Girl, you know I love you
I'd face an army for you
I'd be Orpheus to your Eurydice
I'll never look back
but I admit
I'm scared as hell
after all this time it'd be a dream come true
to finally have and hold you

And I don’t want to wake up
until I can’t tell where the dream ends
and the waking world begins
I don’t want to wake up
until every day I open my eyes
to waking up beside you.

It’s been a long time coming
though it hasn’t yet, in truth
I want you to know
I’m here, I’m ready, my arms are open
Love, I want to be with you

And I don’t want to wake up
until I can’t tell where the dream ends
and the waking world begins
I don’t want to wake up
until every day I open my eyes
to waking up beside you

Girl, you know I love you
I’d face forever with you
I’d be your Disney Hercules
I’ll never look back
but I admit
I’m scared as hell
after all this time it’d be a dream come true
to finally have and hold you


Copyright Morgan Douglas 2011

Time Enough for Love


    You would call me a hopeless romantic. I don’t. I don’t believe that romance is hopeless. As a 28 year old man, I’ve had my share of heartbreak and broken my share of hearts. I am not innocent, nor naïve. I simply believe in love. I believe in platonic and romantic love. I believe in eros, agape, philia. My favorite word for love is caritas. The dictionary says it’s “Christian love, charity.” Wikipedia says it is “distinguished by its origin, being Divinely infused into the soul.” To which I have two things to say: Corinthians: 13:1-13 and. . . thou art. To me, caritas simply means “I love you for you.”

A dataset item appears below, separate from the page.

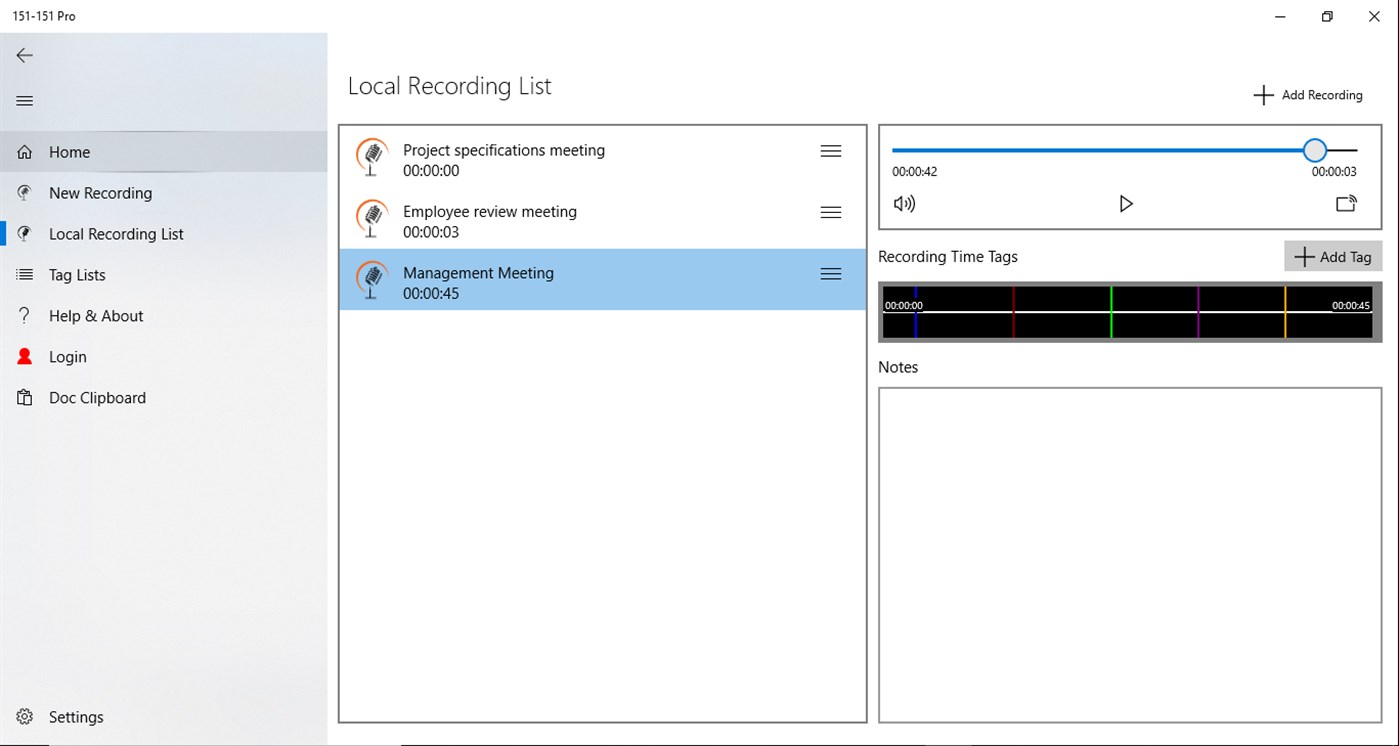Open Management Meeting options menu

    This blog is meant to be an outlet for that side of me. In particular, I like to write romantic poetry and song lyrics. But I imagine you’ll find anecdotes, philosophies, and other thoughts here as well. From time to time I’ll probably write about Zen living, which is very much about love, compassion and opening your heart. There are a lot of things and people I love, and this will be a place for all of them.

     The title, Time Enough for Love, is in honor of the book by Robert A. Heinlein. His novel of the same name is one of the many places I learned to love. (I’ll mention that Stranger in a Strange Land had an equal part.)

     I believe in love. Now I share that faith with you.